5. Guaranteeing and Managing SLAs
Whether operating as an internal unit or providing services to external clients, network operations teams are usually held to service level agreements (SLAs) set at 99.99% uptime. Meet the SLA, and end users or clients are happy. Fail to meet the SLA, and people start asking hard questions.
In the same way that monitoring technology can prevent an excess of support calls, it can go a long way towards SLA guarantees. Network teams can proactively address potential disruptions by receiving early warnings on:
- Heavier-than-normal traffic conditions
- Unusually high bandwidth consumption
- Under-performing servers
Quantifying ROI based on SLA is easy when networks actually secure business. If an online store is down for an hour, the network team uses the average revenue that would have been gained during that time as a metric. In the case where network operations are generally vital to the organization and SLAs reflect true requirements, consistently met SLAs indicate that network monitoring delivers ROI.
6. Reducing Downtime
There’s no doubt that network outages or slowdowns reduce employee productivity and commercial activity, but it can be hard to assign a dollar value to downtime. When a company knows how much a website earns per hour, it can quickly determine how much a two-hour outage would cost. But companies that don’t directly generate revenue from their network have a harder time defining the cost of downtime.
Even on productive days, employees spend time on personal email, trips to the break room, or chats with cubicle neighbors. Does network downtime lead to more snacks or chats? How does downtime factor into a measure of employee productivity? If a company that strives to earn $125,000/year/employee misses that mark, can it assume that network downtime was the only cause?
Calculating reasonable and agreed-upon returns on reduced downtime depends on understanding how much unplanned downtime was typical before monitoring technology was put in place and how productive time can be valued.
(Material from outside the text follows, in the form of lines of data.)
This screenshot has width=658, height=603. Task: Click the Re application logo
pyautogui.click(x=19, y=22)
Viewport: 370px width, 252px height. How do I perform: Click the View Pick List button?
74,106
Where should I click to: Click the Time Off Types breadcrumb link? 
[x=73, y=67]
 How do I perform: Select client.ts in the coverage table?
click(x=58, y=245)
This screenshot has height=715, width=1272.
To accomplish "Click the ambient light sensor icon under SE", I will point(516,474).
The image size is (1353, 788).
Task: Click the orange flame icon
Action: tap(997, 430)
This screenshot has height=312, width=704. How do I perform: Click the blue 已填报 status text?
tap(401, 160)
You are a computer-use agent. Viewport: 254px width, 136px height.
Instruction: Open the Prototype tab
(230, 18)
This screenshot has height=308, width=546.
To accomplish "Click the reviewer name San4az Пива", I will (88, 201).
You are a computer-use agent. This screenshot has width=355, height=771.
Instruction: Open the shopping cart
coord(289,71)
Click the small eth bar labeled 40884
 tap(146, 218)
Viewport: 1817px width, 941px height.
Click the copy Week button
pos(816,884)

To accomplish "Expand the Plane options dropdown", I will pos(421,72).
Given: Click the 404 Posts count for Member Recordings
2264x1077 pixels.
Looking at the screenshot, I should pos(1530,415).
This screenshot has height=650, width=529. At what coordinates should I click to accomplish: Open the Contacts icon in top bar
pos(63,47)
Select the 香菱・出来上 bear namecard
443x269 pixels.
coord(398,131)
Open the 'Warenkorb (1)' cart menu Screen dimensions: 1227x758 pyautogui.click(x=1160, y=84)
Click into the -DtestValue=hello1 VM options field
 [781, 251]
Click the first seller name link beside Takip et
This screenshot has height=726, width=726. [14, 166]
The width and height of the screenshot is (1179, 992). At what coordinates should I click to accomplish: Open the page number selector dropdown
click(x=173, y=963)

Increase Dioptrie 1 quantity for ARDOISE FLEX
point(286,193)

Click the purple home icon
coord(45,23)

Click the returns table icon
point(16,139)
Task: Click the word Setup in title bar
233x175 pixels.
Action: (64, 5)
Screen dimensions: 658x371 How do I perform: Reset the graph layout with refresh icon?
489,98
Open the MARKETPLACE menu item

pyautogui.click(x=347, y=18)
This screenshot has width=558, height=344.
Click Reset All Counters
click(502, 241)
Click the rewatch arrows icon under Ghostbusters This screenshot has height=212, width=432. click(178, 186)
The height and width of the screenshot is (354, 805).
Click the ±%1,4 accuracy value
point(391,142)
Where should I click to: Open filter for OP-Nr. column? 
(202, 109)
Assumptions about productivity value (e.g. amounts of revenue per hour, data processed per hour, transaction rates, etc.) that are separate from per-employee behavior (e.g. snacking, chatting) can then be applied to increased network availability.
For example, if network monitoring eliminates 12 hours of unplanned, business-hour downtime per month, and five catalog order-takers process $100 in revenue per hour, ROI equals $6,000 per month.
Network Monitoring Costs
Once you've gotten an idea of how much network monitoring technology will save you, you'll want to compare that number to the cost of investing in network monitoring software.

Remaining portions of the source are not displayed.